Connaisse l’histoire de Missak Manouchian grâce à «L’affiche rouge»  d’Aragon ? Ou tout simplement s’approprie le jonglage des mots de Rezvani avec «J’ai la mémoire qui flanche…»  et la malicieuse réplique de Queneau  à Ronsard : «Si tu t’imagines…»  ?  Qui aujourd’hui peut citer le nom d’un de nos contemporains poète . En dire quelques vers ?  On repense à cette période en écoutant Joachim Latarjet s’emparer des mots de Charles Pennequin.  On jubile.

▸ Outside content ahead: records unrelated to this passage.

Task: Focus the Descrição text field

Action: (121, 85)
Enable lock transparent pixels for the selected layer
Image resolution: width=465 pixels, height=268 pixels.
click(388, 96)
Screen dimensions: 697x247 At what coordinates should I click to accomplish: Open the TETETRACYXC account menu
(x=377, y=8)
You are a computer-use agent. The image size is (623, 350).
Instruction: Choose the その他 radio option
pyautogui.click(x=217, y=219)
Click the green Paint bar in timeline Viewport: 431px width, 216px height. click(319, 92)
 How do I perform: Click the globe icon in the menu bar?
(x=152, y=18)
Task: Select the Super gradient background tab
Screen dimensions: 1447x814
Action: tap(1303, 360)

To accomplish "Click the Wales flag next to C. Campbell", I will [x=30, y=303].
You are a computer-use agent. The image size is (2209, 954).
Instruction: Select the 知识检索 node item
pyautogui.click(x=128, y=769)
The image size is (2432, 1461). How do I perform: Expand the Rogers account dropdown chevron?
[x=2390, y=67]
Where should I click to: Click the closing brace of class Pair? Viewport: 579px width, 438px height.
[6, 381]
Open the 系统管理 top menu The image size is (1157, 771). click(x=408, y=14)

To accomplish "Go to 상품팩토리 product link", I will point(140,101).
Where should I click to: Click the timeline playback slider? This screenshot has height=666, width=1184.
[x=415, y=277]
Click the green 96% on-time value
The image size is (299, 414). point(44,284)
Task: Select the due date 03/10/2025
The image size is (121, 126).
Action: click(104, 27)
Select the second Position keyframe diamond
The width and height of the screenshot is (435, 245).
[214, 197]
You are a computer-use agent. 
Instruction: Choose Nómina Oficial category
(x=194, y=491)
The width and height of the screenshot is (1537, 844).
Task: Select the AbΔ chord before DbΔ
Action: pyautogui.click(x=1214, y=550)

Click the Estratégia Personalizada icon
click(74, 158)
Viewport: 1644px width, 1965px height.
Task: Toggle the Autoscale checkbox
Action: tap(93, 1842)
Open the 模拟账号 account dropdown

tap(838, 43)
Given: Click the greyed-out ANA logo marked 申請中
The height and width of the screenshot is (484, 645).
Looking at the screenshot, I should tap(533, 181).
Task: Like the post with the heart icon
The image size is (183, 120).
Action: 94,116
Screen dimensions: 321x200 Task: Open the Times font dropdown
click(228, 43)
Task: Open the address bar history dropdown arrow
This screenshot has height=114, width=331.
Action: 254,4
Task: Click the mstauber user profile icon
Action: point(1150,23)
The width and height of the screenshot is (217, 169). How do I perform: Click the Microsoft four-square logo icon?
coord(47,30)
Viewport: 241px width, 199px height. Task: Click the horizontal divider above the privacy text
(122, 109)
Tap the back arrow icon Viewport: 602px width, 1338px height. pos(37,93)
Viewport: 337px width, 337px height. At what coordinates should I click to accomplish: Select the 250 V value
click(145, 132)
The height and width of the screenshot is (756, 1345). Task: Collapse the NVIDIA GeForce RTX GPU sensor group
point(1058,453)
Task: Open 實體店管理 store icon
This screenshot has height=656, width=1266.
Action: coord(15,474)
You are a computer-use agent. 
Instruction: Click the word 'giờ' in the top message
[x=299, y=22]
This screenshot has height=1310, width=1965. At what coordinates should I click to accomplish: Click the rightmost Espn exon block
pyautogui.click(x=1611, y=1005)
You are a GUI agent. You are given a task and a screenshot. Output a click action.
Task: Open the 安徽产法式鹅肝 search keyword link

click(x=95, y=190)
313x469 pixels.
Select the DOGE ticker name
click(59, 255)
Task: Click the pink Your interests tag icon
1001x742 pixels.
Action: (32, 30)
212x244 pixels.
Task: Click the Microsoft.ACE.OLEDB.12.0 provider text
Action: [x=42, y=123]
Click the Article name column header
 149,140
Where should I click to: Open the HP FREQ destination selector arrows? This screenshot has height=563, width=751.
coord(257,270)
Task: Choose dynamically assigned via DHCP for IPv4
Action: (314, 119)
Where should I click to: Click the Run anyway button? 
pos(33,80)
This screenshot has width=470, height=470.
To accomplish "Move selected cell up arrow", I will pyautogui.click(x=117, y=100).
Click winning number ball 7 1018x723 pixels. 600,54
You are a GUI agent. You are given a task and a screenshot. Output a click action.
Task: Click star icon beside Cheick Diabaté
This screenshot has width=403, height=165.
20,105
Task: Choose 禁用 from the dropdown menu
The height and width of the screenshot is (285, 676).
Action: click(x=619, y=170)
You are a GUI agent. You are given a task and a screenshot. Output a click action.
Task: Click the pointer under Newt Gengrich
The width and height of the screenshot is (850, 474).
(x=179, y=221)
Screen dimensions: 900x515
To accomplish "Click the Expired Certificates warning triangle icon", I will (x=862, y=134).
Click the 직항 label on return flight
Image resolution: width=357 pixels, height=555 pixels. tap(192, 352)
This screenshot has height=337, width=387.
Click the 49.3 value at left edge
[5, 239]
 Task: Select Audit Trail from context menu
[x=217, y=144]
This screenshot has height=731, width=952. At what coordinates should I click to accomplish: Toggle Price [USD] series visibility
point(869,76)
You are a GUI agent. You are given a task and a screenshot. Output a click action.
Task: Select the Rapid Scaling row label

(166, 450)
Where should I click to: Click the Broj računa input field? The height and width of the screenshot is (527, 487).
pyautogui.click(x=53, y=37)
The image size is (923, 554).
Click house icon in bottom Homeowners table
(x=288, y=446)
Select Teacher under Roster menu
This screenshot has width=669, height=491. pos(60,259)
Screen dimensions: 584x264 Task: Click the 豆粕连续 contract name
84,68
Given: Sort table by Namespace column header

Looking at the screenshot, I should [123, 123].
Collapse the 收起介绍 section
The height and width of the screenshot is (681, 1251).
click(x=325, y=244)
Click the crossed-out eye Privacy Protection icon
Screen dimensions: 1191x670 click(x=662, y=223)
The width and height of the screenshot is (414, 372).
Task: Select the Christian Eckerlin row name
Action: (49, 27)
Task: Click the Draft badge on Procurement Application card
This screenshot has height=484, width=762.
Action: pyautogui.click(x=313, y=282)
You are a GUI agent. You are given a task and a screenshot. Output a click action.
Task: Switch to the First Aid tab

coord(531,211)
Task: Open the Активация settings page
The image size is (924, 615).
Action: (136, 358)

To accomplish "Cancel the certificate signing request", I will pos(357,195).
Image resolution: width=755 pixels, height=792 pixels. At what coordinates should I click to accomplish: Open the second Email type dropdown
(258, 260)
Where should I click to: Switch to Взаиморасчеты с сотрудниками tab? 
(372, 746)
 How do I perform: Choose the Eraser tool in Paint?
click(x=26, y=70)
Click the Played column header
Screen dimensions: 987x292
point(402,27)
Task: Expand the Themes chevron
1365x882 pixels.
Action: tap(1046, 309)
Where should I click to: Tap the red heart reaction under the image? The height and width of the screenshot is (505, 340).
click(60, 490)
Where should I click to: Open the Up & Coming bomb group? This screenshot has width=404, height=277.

On a envie de la voir renaître.

« Le jour où je suis né j’ai fait la découverte de me penser en moi pour moi. J’avais la pensée qui tournoyait et je ne savais pas comment l’attraper alors je ne l’ai pas attrapée. Je l’ai laissée aux autres et j’ai pensé très fort à elle. Je voulais tout lui donner mais je n’avais rien. Elle n’en voulait pas d’ailleurs. Mais elle le prit quand même. Ça grossissait dans mon ventre. Elle était rose. On pouvait lui faire des guiliguilis. Non. Je ne crois pas qu’on pouvait lui faire des guiliguilis en vrai. En vrai la pensée n’est guère pour les guiliguilis. C’est dommage. Car c’est bien les guiliguilis. Parfois quand j’étais dans ma pensée je voulais que tout d’un coup je devienne bête. Je faisais l’âne pour avancer. Je mangeais du foin et je me laissais aller à moi tout bonnement. J’aime me laisser à l’âne qui est en nous. En nous tous il y a un âne qui respire. ..» –  Dedans  – Charles Pennequin

Charles Pennequin est un drôle de poète. Gendarme d’abord. Écrivain après la rencontre de Christian Prigent.  Fondateur de l’Armée noire , une bande d’artistes peu fréquentables…. Il a publié de nombreux livres. Et dans de non moins nombreuses revues.  Poète d’engagements. A Nuit debout en 2016 place de la République. Pour Mimmo Lucano dans «Terre d’humanité» . Langue truculente et facétieuse. Écriture oralisante. Ses phrases avancent en s’enroulant sur elles même. En boucles. Mots cailloux à la Démosthène. Répétitions qui remettent en cause le sens précédent. Hoquets et sauts.

Son écriture est de celle qu’on place du côté de la vie et de la joie. Même quand le sujet est grave. La langue a souvent raison contre la raison. Pennequin est vivant et drôle. Extrême. Lancinant. Il improvise, performe et crie aussi ses textes. On dirait qu’il les courre.  Dans des salles, dans la rue, dans des trains, sur un bateau ou dans des manifestations… Sa poésie est faite pour la voix comme pour l’impression. Ici, c’est un de ses textes qui a intéressé un comédien.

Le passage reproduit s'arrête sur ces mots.